**What the task requires:** Render the stretch of lines that opens with the line containing "Click the bold 238 rooms cleaned text" and closes with the line containing "Click the US header" as a Markdown table with the columns Row and Line. Number each row, and leave out any blank lines.

>>

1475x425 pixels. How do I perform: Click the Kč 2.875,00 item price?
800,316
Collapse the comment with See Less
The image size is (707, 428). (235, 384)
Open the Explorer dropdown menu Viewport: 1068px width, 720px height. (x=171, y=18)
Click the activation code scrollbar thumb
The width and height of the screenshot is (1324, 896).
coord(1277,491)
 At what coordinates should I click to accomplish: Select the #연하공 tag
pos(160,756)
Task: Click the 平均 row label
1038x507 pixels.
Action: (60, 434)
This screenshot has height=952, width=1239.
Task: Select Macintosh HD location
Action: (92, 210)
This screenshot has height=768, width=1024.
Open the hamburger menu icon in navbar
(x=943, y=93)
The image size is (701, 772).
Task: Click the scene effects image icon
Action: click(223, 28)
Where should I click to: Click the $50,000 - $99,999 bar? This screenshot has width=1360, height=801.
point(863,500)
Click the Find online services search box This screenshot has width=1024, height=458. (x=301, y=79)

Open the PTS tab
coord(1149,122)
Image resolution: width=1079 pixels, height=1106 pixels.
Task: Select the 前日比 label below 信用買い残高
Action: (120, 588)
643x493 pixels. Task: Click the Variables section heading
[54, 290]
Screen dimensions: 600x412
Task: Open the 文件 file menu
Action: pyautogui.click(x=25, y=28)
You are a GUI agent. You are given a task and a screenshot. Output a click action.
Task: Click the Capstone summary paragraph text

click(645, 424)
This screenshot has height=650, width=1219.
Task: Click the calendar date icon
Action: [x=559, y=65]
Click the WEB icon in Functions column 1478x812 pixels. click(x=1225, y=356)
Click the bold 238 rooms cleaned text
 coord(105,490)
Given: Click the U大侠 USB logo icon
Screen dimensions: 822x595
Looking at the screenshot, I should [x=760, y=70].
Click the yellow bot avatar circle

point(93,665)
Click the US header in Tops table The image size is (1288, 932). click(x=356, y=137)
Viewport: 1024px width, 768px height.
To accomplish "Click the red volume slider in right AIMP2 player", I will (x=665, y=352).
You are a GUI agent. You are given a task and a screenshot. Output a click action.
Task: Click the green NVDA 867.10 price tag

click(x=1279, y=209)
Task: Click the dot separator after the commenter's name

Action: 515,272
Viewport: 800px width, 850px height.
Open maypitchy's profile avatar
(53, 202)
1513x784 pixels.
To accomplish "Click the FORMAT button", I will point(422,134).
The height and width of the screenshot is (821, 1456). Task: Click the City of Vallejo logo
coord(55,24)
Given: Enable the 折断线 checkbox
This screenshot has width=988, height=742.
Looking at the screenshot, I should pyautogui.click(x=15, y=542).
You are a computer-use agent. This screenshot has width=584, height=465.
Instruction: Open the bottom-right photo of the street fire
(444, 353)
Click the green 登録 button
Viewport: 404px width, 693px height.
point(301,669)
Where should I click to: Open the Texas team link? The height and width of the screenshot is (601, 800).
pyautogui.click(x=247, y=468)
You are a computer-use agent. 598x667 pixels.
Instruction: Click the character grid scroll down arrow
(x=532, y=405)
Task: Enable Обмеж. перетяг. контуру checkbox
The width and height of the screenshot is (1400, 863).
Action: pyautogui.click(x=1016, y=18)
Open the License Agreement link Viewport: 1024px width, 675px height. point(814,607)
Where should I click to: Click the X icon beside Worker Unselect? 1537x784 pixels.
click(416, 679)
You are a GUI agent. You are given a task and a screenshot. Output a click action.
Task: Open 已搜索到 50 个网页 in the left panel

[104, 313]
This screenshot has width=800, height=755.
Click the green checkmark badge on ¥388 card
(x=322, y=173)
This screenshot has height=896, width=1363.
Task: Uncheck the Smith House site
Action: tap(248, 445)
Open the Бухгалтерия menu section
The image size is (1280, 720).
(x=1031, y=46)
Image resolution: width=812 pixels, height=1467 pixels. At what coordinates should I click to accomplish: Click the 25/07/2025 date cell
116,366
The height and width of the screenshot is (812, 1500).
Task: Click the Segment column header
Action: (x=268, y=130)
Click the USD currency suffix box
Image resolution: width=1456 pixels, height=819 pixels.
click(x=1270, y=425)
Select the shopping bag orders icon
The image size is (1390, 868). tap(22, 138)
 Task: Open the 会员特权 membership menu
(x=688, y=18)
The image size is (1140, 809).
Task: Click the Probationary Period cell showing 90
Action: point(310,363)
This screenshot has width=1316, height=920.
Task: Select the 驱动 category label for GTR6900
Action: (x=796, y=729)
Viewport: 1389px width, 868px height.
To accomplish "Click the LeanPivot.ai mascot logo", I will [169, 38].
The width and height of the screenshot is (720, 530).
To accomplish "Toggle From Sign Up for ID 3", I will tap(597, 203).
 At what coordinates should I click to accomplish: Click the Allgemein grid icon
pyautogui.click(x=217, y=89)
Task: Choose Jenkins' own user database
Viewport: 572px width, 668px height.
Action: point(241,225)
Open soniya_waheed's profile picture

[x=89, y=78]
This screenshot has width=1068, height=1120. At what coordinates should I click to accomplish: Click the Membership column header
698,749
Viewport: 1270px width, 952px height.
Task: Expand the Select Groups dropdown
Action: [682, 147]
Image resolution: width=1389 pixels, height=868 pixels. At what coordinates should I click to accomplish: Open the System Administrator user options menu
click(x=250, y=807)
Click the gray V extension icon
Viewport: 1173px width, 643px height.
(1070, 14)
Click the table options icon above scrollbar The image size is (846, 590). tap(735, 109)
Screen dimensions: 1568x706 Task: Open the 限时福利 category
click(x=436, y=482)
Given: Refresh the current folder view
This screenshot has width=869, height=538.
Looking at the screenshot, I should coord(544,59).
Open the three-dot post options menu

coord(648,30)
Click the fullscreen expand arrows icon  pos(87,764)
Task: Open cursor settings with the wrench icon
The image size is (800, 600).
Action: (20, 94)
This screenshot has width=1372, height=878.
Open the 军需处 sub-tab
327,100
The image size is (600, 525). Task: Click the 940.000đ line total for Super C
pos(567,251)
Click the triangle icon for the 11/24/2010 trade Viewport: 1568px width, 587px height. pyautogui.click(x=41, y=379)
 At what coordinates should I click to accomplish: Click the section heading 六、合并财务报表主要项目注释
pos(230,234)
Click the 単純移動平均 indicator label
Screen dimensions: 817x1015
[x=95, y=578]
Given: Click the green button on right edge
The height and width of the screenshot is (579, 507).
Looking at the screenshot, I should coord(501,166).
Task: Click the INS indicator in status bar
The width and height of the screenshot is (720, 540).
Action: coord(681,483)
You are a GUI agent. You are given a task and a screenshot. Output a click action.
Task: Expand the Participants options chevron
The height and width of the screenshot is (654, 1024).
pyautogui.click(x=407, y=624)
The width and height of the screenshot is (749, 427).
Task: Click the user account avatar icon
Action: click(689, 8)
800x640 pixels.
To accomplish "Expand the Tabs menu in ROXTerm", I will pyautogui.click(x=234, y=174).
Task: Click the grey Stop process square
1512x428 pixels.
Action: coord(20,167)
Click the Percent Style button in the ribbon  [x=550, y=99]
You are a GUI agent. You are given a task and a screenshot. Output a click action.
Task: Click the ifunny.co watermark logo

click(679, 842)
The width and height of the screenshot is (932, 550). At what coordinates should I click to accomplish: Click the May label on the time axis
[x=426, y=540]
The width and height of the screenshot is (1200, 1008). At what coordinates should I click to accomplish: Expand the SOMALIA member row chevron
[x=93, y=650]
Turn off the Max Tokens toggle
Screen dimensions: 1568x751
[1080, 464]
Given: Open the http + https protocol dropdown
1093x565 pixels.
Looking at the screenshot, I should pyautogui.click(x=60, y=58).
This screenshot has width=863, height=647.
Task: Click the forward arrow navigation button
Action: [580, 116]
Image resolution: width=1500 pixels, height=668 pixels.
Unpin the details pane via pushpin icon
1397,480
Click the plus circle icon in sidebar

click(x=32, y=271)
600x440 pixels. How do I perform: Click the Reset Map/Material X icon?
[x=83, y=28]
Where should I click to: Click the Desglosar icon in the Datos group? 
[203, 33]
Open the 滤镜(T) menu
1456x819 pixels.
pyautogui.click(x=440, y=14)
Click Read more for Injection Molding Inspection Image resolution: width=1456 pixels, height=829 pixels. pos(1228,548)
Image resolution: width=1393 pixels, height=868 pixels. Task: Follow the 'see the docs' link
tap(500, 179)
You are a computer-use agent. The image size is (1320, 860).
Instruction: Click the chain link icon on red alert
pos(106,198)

<<

**Answer to this task:**
| Row | Line |
|---|---|
| 1 | Click the bold 238 rooms cleaned text |
| 2 |  coord(105,490) |
| 3 | Given: Click the U大侠 USB logo icon |
| 4 | Screen dimensions: 822x595 |
| 5 | Looking at the screenshot, I should [x=760, y=70]. |
| 6 | Click the yellow bot avatar circle |
| 7 | point(93,665) |
| 8 | Click the US header in Tops table The image size is (1288, 932). click(x=356, y=137) |